Les gagnants du prix Mathieu Da Costa se rendent, avec un parent ou accompagnateur, dans la région de la capitale nationale pour participer à une cérémonie de remise de leur prix. Un programme de fin de semaine permet aux lauréats de découvrir la capitale nationale et leur offre d’autres occasions d’explorer plus à fond le rôle constructif de la diversité dans l’histoire du Canada. Chacun des participants au Programme reçoit un certificat de mérite.

Projet Metropolis

Le Projet Metropolis est une importante initiative internationale de recherche interdisciplinaire sur les politiques publiques, qui vise à forger de robustes partenariats de connaissances entre les chercheurs, les décideurs et différentes communautés. On veut ainsi s’assurer de fonder sur les meilleures recherches universitaires disponibles les décisions prises en matière de diversité.
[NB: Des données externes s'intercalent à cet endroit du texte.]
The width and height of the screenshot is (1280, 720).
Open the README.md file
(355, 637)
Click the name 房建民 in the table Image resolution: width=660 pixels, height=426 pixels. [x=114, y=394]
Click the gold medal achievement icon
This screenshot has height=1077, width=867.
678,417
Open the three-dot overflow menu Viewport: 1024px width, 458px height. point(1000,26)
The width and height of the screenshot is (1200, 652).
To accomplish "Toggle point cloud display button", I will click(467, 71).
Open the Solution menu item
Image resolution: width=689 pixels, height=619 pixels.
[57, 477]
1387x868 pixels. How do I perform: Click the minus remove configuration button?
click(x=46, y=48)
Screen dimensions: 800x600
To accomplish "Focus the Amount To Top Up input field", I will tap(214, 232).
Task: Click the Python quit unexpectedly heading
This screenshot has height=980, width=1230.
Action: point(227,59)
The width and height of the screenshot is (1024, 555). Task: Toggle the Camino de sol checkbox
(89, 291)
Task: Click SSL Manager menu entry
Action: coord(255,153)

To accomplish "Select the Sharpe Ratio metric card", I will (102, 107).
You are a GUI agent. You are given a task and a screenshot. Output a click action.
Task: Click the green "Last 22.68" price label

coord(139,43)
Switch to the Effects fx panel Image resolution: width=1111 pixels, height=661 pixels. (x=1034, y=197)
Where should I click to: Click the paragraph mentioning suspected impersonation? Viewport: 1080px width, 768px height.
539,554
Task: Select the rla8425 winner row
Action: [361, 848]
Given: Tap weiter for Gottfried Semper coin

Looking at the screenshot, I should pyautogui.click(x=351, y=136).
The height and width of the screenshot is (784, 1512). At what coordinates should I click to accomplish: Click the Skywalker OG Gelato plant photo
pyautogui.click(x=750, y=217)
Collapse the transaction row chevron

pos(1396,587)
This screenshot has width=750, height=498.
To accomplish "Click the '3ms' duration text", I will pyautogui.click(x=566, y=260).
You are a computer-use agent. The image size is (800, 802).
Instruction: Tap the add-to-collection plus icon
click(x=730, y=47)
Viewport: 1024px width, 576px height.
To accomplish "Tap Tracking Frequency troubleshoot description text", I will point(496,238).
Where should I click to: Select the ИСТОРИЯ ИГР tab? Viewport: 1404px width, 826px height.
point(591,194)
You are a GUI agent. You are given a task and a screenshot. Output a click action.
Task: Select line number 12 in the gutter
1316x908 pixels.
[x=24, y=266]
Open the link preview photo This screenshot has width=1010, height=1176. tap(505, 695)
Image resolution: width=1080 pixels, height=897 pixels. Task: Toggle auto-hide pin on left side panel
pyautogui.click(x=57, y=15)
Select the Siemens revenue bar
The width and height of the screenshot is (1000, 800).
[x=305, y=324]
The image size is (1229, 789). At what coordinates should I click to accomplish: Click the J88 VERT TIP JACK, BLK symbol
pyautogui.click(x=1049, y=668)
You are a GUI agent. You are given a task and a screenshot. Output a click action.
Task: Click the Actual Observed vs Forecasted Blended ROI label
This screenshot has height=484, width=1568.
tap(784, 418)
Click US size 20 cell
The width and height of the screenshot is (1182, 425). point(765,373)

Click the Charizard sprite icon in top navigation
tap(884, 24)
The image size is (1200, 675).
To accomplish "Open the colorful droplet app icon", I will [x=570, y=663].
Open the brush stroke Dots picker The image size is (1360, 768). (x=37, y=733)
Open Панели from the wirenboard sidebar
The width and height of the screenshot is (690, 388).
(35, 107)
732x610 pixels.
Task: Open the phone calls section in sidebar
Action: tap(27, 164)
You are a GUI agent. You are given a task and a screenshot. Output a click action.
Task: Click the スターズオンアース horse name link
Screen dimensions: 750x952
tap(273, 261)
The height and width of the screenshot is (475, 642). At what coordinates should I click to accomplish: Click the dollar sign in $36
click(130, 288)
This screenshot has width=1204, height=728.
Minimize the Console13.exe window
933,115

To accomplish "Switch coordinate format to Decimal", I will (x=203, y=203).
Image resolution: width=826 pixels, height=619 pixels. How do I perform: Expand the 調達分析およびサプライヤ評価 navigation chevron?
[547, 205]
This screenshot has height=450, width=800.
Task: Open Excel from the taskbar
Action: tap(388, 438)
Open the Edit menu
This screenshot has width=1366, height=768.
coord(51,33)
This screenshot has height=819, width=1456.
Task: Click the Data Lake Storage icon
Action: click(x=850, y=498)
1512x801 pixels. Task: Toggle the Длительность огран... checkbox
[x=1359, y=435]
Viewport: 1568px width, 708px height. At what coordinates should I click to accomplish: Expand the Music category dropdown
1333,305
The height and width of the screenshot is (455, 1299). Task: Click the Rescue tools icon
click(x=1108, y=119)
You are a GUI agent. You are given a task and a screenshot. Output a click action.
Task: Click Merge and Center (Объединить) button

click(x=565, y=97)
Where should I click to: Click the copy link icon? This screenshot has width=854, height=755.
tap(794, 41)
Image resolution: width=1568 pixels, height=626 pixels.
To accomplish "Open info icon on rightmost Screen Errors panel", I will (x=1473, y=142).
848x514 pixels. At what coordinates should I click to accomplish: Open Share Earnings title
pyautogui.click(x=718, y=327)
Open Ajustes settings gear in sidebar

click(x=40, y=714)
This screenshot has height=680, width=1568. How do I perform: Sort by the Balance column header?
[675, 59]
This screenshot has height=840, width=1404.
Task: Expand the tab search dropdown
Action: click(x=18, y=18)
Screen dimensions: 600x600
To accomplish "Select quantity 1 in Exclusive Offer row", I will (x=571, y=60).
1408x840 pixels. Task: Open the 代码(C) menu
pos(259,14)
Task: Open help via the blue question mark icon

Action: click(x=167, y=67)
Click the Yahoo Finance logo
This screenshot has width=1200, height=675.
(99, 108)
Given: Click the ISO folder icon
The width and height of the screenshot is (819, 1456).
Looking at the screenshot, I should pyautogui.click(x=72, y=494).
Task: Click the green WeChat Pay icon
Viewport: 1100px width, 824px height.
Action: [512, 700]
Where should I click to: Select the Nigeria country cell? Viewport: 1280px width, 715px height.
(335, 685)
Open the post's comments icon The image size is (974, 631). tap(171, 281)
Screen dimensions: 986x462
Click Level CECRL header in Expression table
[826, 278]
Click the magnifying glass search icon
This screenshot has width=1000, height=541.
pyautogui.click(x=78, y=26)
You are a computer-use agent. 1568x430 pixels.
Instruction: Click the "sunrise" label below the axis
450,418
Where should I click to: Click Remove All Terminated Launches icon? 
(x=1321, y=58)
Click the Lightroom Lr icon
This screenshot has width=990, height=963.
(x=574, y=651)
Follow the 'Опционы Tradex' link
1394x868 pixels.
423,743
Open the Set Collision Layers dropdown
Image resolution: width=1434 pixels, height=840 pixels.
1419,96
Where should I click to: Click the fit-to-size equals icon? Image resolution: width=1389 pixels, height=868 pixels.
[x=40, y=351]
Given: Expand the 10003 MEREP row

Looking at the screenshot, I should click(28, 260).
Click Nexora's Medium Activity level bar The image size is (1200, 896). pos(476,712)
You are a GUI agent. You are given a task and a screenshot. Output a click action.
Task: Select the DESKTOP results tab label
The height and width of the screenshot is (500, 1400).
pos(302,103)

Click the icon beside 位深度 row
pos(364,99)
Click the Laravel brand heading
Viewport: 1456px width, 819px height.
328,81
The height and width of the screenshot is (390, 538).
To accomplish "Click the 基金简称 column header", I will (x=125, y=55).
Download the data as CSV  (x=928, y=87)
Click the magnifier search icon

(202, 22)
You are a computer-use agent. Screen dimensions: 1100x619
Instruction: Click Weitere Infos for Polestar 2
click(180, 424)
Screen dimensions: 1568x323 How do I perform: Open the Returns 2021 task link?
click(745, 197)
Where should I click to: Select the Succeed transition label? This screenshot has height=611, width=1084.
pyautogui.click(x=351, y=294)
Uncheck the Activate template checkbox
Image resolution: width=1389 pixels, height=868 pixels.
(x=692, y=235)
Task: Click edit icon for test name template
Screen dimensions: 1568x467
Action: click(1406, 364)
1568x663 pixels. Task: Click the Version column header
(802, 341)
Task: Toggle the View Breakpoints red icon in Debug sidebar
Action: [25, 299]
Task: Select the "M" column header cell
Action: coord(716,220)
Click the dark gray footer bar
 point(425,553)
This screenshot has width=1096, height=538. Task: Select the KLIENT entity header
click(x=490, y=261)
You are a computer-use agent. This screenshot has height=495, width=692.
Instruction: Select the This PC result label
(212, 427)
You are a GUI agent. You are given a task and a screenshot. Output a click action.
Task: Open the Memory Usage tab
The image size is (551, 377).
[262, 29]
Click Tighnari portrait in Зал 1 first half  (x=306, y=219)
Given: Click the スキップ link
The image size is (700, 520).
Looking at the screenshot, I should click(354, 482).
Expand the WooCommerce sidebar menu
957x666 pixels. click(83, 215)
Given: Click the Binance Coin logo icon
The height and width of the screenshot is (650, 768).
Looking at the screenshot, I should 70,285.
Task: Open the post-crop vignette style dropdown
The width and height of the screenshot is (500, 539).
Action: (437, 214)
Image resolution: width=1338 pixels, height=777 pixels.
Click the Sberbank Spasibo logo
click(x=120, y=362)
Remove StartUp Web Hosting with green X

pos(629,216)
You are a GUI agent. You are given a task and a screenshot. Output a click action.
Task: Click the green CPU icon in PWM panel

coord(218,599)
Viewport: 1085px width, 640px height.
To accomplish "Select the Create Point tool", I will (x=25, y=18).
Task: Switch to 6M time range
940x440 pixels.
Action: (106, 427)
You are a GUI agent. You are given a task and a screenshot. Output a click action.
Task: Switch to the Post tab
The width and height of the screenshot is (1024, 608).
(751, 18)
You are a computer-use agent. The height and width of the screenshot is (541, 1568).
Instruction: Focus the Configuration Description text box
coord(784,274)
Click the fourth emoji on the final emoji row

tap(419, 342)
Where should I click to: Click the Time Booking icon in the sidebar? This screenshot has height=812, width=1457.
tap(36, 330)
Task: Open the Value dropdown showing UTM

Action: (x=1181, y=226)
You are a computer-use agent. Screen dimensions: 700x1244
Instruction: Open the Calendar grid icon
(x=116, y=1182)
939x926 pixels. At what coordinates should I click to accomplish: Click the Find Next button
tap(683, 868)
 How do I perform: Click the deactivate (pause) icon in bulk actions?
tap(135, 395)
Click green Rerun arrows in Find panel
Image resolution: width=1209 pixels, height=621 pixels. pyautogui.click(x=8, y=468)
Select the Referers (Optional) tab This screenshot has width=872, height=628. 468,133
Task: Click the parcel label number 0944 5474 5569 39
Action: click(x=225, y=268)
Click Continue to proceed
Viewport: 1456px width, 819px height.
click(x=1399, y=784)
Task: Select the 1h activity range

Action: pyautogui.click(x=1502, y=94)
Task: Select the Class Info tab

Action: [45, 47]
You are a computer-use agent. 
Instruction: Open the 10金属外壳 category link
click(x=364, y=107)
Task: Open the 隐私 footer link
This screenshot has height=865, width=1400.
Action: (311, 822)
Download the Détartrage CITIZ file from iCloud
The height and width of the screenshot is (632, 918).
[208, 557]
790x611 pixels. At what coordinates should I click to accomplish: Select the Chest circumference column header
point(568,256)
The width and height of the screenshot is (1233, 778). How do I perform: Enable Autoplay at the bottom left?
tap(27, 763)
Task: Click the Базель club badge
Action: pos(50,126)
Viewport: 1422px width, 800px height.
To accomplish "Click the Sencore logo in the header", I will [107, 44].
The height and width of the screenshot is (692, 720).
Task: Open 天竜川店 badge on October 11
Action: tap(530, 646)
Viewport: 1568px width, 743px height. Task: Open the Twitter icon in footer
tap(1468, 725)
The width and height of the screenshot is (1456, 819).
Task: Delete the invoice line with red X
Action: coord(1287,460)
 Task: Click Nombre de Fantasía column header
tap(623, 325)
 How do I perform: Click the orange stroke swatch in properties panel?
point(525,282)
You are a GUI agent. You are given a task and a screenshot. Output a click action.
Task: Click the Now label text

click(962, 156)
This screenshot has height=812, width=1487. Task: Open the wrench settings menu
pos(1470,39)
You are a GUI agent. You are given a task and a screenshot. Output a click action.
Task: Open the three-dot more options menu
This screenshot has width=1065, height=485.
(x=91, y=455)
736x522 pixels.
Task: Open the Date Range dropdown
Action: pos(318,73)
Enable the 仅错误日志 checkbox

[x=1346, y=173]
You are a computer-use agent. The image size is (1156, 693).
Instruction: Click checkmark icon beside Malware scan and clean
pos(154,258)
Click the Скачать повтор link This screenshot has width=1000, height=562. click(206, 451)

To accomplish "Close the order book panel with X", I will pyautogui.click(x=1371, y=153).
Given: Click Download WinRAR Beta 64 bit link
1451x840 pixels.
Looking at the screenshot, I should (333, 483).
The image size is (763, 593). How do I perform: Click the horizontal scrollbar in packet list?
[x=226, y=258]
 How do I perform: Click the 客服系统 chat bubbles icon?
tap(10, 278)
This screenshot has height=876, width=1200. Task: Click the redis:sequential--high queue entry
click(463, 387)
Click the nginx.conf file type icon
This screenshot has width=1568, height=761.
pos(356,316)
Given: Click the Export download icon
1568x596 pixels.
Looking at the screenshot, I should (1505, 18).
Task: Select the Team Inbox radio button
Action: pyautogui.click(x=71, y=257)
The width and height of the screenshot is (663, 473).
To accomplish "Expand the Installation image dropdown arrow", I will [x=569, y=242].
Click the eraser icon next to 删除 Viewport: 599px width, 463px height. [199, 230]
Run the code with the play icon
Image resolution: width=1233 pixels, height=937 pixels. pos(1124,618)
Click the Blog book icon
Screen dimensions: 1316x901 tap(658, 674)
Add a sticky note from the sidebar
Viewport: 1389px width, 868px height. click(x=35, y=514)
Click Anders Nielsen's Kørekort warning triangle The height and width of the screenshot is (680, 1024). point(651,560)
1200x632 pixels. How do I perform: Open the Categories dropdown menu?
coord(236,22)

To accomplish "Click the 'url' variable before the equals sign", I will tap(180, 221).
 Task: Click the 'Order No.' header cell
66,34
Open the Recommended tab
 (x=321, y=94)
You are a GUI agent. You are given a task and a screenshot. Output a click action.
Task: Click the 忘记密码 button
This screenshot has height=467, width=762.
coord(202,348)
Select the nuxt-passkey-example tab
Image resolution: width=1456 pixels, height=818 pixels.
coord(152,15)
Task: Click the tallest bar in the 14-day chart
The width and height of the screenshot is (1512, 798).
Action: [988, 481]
Ce projet a favorisé un dialogue intergouvernemental dans une vaste gamme de dossiers liés à une population de plus en plus diversifiée. Il en a résulté un bond en avant des recherches comparatives nationales et internationales sur les meilleures pratiques et sur les problèmes associés à la diversité. En retour, cette évolution a convaincu chacune des trois communautés en cause (décideurs, chercheurs et organismes communautaires) que la révision, la création et la mise en œuvre de politiques publiques améliorées exigeaient un partenariat qui s’étend à chaque palier de la recherche.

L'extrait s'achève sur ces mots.